SET TASK
Rescale the data from its first line through the line holding "[button] (155, 192)", inclusive, and write those lines out again, requests included. Multiply every coordinate in the answers by 2.5 and round to whole numbers with halves going up, leaving all other numbers unchanged.

BEGIN INPUT MATERIAL

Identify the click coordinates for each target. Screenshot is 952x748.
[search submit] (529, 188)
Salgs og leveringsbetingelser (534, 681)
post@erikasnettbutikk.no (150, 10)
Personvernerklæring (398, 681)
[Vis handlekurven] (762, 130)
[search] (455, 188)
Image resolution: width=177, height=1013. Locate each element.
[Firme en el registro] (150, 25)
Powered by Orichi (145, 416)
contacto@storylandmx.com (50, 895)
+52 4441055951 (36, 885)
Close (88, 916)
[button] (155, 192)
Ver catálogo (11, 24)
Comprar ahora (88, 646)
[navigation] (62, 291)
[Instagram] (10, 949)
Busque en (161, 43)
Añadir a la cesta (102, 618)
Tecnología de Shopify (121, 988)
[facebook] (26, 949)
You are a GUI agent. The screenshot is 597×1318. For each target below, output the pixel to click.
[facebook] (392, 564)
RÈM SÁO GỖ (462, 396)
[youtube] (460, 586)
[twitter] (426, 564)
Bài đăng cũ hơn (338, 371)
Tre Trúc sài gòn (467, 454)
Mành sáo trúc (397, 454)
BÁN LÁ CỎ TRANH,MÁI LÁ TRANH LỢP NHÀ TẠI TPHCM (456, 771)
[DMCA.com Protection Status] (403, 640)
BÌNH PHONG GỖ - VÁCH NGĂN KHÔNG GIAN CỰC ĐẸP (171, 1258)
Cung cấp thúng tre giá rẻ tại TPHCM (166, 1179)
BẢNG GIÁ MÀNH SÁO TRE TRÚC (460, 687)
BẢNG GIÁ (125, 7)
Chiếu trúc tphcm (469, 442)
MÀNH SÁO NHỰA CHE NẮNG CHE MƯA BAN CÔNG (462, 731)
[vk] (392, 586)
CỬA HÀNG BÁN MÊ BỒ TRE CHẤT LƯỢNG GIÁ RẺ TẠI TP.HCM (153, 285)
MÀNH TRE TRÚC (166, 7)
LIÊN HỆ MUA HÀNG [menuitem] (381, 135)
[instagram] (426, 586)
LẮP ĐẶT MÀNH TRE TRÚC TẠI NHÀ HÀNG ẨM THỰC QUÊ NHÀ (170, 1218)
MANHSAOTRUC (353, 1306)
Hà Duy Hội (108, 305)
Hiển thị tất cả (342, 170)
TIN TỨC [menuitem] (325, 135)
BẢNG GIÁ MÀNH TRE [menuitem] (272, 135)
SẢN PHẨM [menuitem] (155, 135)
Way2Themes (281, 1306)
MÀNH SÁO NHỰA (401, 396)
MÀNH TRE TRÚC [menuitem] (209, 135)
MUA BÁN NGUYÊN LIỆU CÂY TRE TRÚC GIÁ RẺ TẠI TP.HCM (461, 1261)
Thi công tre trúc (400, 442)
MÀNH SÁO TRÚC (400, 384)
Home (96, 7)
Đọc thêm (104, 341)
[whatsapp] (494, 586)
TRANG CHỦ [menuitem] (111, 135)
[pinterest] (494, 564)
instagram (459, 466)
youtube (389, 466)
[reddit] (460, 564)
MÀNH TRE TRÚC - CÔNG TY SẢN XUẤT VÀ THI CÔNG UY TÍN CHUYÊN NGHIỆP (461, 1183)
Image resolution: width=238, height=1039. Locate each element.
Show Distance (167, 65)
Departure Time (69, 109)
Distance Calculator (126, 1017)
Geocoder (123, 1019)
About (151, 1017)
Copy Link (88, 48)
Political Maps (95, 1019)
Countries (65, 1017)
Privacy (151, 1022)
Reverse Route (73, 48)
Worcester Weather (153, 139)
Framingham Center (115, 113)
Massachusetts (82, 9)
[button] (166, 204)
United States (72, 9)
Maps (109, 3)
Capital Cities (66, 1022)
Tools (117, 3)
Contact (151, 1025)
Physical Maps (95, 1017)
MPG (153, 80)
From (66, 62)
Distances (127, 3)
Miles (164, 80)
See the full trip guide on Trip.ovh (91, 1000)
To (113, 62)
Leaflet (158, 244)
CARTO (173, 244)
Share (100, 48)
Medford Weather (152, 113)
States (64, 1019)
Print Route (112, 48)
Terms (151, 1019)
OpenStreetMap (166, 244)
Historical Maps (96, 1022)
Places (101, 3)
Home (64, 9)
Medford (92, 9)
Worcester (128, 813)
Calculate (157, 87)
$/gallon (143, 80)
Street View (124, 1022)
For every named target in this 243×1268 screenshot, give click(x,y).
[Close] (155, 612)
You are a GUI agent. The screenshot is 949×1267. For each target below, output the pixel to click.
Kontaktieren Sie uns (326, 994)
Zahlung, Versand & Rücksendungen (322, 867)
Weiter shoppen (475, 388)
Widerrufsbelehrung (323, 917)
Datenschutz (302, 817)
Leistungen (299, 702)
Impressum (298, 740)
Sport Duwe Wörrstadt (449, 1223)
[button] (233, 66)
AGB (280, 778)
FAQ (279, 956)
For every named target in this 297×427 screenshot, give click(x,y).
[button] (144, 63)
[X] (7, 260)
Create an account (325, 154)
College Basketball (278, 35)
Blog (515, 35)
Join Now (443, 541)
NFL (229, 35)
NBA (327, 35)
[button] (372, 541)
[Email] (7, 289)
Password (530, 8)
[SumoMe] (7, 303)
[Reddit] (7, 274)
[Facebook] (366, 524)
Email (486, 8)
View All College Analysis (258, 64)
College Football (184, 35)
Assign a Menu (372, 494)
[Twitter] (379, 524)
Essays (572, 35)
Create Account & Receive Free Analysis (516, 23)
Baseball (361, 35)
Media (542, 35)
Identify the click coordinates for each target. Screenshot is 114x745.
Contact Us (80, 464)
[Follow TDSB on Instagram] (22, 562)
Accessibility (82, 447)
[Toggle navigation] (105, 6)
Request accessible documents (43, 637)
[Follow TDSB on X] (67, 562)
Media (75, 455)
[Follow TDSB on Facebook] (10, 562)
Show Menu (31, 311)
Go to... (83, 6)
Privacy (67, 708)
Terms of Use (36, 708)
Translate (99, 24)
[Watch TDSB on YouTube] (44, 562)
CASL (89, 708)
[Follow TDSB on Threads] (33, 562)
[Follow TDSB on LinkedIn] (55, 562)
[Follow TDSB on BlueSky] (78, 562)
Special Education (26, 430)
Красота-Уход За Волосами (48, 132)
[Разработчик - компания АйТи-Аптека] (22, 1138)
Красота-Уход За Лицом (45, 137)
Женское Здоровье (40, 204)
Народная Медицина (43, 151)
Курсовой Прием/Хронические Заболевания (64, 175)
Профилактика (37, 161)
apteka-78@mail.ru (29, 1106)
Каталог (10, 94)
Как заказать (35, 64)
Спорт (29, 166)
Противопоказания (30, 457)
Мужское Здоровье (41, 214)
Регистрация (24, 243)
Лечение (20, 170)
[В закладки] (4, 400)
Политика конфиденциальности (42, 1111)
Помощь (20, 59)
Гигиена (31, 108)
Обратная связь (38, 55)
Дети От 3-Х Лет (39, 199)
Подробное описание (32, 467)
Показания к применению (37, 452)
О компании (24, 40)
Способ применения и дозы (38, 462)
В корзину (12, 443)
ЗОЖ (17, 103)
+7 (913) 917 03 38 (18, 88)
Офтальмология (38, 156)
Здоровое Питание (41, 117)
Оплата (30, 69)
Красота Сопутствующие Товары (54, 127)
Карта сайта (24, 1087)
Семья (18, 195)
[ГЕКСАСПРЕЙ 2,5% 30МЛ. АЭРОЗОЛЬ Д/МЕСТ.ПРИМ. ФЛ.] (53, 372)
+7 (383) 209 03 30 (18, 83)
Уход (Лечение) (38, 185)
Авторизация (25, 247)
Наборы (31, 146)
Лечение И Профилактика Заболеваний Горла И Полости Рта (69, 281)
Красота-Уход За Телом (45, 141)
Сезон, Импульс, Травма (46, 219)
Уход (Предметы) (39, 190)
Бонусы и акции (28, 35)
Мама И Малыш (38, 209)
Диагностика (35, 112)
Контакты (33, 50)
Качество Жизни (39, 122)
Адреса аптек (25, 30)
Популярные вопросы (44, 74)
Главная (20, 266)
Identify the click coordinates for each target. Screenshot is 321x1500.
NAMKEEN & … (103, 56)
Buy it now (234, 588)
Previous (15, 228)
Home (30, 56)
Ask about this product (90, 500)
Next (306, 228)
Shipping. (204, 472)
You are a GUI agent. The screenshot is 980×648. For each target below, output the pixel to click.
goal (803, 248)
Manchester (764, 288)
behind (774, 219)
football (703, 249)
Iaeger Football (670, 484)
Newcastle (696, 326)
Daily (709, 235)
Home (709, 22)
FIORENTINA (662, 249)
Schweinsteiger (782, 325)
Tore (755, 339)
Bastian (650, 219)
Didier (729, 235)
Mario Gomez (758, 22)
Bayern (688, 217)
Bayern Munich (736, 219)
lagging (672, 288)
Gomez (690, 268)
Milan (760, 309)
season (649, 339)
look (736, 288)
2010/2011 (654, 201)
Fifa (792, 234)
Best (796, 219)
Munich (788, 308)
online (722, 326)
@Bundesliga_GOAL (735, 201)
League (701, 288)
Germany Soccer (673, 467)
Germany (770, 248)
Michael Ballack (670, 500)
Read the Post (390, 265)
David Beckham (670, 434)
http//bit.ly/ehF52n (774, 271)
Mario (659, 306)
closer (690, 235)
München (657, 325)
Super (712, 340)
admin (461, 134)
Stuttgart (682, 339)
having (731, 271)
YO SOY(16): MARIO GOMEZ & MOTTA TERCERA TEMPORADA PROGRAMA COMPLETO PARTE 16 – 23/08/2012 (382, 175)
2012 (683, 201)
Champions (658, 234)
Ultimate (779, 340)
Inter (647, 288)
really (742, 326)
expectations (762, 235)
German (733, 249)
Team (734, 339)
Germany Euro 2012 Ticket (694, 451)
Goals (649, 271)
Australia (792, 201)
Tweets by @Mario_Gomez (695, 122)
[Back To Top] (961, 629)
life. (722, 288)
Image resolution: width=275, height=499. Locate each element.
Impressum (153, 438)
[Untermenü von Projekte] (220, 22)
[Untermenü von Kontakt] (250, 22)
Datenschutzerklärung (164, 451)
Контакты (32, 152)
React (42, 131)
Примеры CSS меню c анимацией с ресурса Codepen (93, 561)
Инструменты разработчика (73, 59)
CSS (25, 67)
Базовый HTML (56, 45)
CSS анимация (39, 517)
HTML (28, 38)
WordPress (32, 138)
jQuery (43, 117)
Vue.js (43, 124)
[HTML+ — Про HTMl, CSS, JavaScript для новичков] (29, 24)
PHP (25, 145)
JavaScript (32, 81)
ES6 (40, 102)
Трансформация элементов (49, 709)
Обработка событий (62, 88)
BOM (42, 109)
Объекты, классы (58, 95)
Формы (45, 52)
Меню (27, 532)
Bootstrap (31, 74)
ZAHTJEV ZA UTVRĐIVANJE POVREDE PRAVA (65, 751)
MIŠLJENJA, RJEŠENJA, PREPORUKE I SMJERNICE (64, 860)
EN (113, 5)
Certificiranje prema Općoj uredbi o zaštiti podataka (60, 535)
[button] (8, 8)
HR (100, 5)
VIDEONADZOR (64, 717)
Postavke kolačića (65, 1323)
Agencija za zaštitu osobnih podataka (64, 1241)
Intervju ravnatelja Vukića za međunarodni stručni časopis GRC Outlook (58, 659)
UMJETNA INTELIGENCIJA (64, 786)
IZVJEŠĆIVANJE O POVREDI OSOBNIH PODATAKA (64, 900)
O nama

END INPUT MATERIAL

FULL RESPONSE
Identify the click coordinates for each target. Screenshot is 952x748.
[search submit] (1323, 470)
Salgs og leveringsbetingelser (1335, 1703)
post@erikasnettbutikk.no (375, 25)
Personvernerklæring (995, 1703)
[Vis handlekurven] (1905, 325)
[search] (1138, 470)
Image resolution: width=177, height=1013. Locate each element.
[Firme en el registro] (375, 63)
Powered by Orichi (363, 1040)
contacto@storylandmx.com (125, 2238)
+52 4441055951 (90, 2213)
Close (220, 2290)
[button] (388, 480)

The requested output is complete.